È stato un libraio italo-tedesco che vive a Trieste, Jean-Pierre Bouerdick, a smascherare 'sto plagiator cortese. Come, lo ha raccontato ieri lui stesso a Il Piccolo.
Una vicenda sconcertante e forse pure emblematica la sua parte: se non altro, di una presunzione di impunità a prescindere (con un di più di beata incoscienza che non si può definire altrimenti che infantile) diventata in questi ultimi anni forma mentis per troppi italiani. Per capirci meglio, “un ministro non può sospettare di abitare in una casa pagata in parte da altri. Se dovessi acclarare che la mia abitazione fosse stata pagata da altri senza saperne io il motivo, il tornaconto e l'interesse, i miei legali eserciteranno le azioni necessarie per l'annullamento del contratto di compravendita”.

In Finzioni, di Jorge Luis Borges, c'è un racconto che ha per titolo Pierre Menard, autore del «Chisciotte».

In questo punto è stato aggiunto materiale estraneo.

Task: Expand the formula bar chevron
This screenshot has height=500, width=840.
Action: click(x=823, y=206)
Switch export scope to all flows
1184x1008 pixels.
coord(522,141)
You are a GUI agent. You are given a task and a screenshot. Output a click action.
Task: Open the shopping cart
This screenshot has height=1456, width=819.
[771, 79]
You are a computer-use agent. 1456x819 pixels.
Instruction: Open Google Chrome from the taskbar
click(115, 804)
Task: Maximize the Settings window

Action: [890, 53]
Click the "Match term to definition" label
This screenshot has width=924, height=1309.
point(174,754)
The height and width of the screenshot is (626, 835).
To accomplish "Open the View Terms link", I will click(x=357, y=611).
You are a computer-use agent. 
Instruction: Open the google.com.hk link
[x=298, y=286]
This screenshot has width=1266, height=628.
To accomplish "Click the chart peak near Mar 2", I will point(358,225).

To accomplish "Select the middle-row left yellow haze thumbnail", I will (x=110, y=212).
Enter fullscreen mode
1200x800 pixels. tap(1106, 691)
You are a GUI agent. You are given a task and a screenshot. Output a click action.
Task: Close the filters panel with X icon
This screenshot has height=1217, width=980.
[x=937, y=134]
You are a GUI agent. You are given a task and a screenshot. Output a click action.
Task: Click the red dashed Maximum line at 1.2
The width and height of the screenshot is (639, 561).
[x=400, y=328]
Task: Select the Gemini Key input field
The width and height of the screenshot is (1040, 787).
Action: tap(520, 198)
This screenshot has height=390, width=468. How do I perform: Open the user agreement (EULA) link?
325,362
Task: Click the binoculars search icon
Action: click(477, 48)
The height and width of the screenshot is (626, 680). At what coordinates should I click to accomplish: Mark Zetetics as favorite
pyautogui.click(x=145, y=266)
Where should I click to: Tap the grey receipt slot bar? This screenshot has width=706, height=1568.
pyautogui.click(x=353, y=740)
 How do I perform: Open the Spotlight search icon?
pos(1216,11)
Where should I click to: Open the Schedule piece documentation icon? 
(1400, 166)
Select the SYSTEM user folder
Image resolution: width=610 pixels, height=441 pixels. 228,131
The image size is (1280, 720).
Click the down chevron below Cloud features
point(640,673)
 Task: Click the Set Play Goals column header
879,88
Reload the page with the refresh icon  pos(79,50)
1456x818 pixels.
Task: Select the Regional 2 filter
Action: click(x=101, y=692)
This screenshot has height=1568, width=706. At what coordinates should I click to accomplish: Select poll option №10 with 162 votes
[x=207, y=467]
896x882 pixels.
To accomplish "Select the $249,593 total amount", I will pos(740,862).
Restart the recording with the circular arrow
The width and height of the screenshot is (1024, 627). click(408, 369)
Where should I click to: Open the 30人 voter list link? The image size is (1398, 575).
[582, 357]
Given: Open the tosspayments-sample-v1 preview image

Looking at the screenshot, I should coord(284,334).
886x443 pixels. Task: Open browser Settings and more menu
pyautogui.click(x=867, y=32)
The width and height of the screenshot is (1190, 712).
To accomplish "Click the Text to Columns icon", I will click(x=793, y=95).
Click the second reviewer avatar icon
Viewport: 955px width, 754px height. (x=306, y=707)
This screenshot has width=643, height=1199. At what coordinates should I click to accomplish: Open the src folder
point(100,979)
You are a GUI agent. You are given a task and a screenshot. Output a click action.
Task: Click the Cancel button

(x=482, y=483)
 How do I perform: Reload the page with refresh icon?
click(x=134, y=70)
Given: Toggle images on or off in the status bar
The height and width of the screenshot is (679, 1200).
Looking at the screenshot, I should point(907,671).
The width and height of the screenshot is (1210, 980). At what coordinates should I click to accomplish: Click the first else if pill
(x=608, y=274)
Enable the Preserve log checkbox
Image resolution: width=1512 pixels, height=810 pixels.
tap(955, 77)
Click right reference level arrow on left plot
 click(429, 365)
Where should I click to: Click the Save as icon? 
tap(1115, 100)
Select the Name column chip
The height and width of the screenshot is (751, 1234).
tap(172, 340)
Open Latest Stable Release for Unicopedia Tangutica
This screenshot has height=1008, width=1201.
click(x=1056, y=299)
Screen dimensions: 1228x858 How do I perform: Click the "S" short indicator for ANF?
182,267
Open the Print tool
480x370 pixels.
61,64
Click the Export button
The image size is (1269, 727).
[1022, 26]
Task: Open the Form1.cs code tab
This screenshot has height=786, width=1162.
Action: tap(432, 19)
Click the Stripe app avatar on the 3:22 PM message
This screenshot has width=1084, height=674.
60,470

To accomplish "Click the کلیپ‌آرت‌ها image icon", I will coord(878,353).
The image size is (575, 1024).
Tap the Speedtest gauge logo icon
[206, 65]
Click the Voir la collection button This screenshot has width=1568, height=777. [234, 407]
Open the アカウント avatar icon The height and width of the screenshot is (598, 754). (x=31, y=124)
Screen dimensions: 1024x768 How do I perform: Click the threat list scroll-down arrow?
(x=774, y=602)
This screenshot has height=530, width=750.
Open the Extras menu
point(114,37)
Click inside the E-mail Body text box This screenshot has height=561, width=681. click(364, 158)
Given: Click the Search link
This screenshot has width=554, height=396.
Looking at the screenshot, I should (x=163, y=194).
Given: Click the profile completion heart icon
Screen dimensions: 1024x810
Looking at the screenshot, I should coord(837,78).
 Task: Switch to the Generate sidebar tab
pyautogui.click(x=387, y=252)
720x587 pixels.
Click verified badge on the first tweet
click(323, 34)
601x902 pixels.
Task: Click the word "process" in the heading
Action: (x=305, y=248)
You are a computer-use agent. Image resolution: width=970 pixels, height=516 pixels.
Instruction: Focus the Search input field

Vi si racconta dell'opera visibile e di quella invisibile, perché incompiuta, di un romanziere, Pierre Menard appunto. Vi risparmio la parte in chiaro, e mi concentro sull'altra: “la sotterranea, l'infinitamente eroica, l'impareggiabile”, un'opera che “consta dei capitoli IX e XXXVIII della prima parte del Don Chisciotte, e di un frammento del capitolo XXII”.
Pierre Menard, scrive Borges, “non volle comporre un altro Chisciotte – ciò che è facile - ma il Chisciotte. Inutile specificare che non pensò mai a una trascrizione meccanica dell'originale; il suo proposito non era di copiarlo. La sua ambizione mirabile era di produrre alcune pagine che coincidessero – parola per parola e riga per riga – con quelle di Miguel De Cervantes”.
Fossi in Filipuzzi e mi mancasse il coraggio di spararmi un colpo di pistola alla tempia, imposterei la mia difesa in tribunale (perché qualcuno ce lo trascinerà, in tribunale, l'uomo: e giustamente, dico io) sul Menard di Borges.
Signor giudice, ha presente Finzioni di Jorge Luis Borges? Ecco, vede, in Finzioni c'è un racconto che ha per titolo...




P.S.
Spero tanto che Filipuzzi sia orfano e che non abbia un amico che sia uno. Lo spero per lui.